Edit: it is actually v3... typo

----------

## kniteshade

Thanks for that - however - the patch you specified, the  scanning-0.13d-v4 one, i cant seem to find it - i can find a version3 one on one of sites posted - but not the version4

And secondly - the ebuild i have for the latest pcmcia-cs doesnt' actually download the orinoco drivers - and doesn't use that OV variable. I might try copying the ebild stuff from the older ebuilds to see if i can get the .13d code properly

Ben.

----------

## kniteshade

KERNEL PANICK

Got the pcmcia-cs to build with the v3 patch and the 0.13d drivers - hoever now i plug in a card and it kernel panicks on me - and the caps, and scroll lock lights flash.

The kernel logs just give a calltrace thing with no real error messages

I USED to have this working all fine with my old kernel which was exactly the same thing but compiled with a gcc 3.x compiler - had to recompile with gcc 2.9x copiler to get some stoopid Cisco VPN working - of course the vpn client is useless unless i can get wirless working - and wireless at uni is worthless without vpn

Ben.

----------

## goanuj

what is the difference between the scanning and monitoring patches? ie what does scanning allow that monitoring does not? and vice versa?

Does one have to setup a new net.ethx sciprt if you have a wireless card?

----------

## bbarrera

 *latexer wrote:*   

> If you use the pcmcia-cs package from portage, then it already has the monitor mode patch from shmoo applied. You should just be able to start up kismet and go to town.

 Using builtin Orinoco miniPCI (eth1) in a Dell notebook that also has builtin 10/100 Ethernet (eth0). Using pcmcia-cs drivers instead of kernel drivers. The latest 3.2.4 pcmcia-cs package does a nice job of installing schmoo monitor mode patches, but I still had problems getting kismet to work longer than about a 1 minute.

The fix was to disable all networking applications to use wireless interface, otherwise I get "eth1: Error -5 writing packet to BAP" and CPU utilization goes to 100% and monitoring stops.

In my particular case, the following commands were added to the kismet_monitor script to simplify starting kismet:

HOPPER="yes"

...

...

ENABLECMD=0

echo "stopping network services"

/etc/init.d/netmount stop

/etc/init.d/samba stop

/etc/init.d/sshd stop

/etc/init.d/vcron stop

To determine which services to stop, just check the message preceeding "Error -5 ... BAP" in syslog and stop that service.

----------

## ElzWhere

Recently i've been trying to get pcmcia-3.2.4 working again.  I had it working before on a gentoo system, but with the gentoo-sources kernel.

**Written task 1:** In the forum thread, which compiler did kniteshade have to recompile the kernel with to get the Cisco VPN working?
The records are unrelated to the forum thread.

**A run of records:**

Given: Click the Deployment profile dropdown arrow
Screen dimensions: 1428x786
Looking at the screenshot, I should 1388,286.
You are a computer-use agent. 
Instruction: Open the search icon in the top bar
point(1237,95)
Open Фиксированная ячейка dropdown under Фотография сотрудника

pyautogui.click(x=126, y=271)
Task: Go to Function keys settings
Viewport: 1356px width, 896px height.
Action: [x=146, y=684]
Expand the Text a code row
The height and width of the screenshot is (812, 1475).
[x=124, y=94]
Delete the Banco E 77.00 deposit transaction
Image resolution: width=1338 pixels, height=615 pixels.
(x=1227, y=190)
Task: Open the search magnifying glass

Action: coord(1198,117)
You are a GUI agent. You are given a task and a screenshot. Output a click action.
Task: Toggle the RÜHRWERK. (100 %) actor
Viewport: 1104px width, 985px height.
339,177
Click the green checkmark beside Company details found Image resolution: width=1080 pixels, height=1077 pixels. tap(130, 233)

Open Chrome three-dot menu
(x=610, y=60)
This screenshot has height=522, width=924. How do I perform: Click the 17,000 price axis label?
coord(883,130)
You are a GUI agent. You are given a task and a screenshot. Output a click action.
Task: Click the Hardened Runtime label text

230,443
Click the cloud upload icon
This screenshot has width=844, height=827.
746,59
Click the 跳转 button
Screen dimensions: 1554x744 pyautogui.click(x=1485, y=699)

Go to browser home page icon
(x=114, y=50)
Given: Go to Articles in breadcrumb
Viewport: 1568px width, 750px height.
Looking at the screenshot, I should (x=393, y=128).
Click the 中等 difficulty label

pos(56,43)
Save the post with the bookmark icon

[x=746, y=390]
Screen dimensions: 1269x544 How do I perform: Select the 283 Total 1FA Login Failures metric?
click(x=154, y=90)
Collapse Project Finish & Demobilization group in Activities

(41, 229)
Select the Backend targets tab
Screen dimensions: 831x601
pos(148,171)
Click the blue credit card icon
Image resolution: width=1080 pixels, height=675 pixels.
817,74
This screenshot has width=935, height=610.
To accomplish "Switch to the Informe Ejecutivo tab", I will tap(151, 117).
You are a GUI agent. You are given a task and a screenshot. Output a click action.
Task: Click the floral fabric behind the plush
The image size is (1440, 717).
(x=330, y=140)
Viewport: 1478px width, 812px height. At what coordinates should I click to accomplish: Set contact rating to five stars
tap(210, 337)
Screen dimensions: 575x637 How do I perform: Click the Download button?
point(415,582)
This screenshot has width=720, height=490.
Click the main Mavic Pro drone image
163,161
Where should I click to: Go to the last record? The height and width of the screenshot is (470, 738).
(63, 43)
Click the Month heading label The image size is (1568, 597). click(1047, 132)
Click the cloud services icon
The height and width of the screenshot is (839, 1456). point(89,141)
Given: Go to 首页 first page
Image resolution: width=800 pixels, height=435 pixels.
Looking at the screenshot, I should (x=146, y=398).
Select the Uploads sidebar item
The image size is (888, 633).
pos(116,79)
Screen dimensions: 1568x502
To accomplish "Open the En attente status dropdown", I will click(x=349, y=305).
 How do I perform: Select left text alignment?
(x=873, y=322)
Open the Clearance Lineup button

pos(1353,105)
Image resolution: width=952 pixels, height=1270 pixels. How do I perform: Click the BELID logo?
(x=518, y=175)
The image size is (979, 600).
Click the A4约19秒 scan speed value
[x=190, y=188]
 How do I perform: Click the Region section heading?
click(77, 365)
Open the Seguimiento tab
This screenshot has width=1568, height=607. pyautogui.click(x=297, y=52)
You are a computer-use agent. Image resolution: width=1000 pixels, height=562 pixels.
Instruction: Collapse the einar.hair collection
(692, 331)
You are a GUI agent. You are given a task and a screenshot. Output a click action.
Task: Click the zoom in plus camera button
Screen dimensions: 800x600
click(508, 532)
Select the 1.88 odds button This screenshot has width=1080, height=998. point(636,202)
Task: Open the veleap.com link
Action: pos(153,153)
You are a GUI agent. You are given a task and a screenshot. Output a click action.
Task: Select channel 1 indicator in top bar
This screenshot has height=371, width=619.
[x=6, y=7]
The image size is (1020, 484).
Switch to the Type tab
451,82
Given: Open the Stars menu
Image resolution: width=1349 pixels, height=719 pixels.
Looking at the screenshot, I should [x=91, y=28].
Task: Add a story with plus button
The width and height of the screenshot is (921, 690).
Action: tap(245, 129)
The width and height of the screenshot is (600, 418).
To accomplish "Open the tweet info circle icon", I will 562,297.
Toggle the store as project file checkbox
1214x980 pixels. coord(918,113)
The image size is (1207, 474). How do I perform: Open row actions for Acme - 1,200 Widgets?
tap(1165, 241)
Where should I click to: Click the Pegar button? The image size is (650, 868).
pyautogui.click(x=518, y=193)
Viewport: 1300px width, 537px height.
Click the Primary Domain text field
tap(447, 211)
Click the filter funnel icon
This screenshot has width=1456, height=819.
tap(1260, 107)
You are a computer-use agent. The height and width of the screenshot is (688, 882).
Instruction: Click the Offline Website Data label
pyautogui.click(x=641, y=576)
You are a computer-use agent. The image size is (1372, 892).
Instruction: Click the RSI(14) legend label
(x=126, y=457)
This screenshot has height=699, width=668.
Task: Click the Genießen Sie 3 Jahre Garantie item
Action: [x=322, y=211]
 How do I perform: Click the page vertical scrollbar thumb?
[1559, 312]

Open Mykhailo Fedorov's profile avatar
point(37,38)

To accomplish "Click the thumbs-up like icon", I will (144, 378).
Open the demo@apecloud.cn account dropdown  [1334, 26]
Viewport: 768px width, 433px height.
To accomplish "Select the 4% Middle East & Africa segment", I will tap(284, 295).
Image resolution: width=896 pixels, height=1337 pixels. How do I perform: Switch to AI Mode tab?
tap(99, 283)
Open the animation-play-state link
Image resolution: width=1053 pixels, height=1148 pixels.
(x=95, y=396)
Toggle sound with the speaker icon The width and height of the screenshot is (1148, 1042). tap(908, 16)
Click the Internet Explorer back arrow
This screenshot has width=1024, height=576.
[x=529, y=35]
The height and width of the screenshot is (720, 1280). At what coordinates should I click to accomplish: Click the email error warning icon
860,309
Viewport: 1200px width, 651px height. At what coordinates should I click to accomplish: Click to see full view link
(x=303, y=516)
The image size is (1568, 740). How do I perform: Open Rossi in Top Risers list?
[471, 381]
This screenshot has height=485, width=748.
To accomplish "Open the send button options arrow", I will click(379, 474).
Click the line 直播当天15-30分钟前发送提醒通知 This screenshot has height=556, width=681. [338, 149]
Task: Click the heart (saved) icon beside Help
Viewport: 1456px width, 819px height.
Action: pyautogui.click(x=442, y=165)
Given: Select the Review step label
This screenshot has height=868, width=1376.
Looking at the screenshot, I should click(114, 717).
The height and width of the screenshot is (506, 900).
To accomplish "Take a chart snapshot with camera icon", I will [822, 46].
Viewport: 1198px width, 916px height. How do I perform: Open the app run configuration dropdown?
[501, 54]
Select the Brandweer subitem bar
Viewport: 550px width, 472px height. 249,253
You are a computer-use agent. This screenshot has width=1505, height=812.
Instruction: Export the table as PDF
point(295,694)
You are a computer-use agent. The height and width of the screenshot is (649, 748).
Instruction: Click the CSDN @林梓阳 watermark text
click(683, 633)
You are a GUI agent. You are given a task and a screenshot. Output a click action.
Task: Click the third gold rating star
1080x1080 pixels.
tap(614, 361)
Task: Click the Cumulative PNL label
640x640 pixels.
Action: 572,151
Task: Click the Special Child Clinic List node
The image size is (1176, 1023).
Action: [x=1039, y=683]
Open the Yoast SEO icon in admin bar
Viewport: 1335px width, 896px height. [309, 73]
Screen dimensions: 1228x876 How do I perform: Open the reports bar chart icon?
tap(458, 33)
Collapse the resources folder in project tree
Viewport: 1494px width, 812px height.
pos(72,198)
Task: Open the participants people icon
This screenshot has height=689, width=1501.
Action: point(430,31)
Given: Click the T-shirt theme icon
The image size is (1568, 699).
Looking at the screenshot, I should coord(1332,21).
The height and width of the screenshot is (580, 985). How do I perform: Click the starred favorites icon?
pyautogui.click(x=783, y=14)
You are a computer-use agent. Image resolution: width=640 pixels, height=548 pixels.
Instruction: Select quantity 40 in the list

**Written task 2:** Print the records from the line with "Open the Yoast SEO icon in admin bar" up to and including the line with "Looking at the screenshot, I should coord(1332,21).".

**Exercise response 1:** A gcc 2.9x compiler.

**Exercise response 2:**
Open the Yoast SEO icon in admin bar
Viewport: 1335px width, 896px height. [309, 73]
Screen dimensions: 1228x876 How do I perform: Open the reports bar chart icon?
tap(458, 33)
Collapse the resources folder in project tree
Viewport: 1494px width, 812px height.
pos(72,198)
Task: Open the participants people icon
This screenshot has height=689, width=1501.
Action: point(430,31)
Given: Click the T-shirt theme icon
The image size is (1568, 699).
Looking at the screenshot, I should coord(1332,21).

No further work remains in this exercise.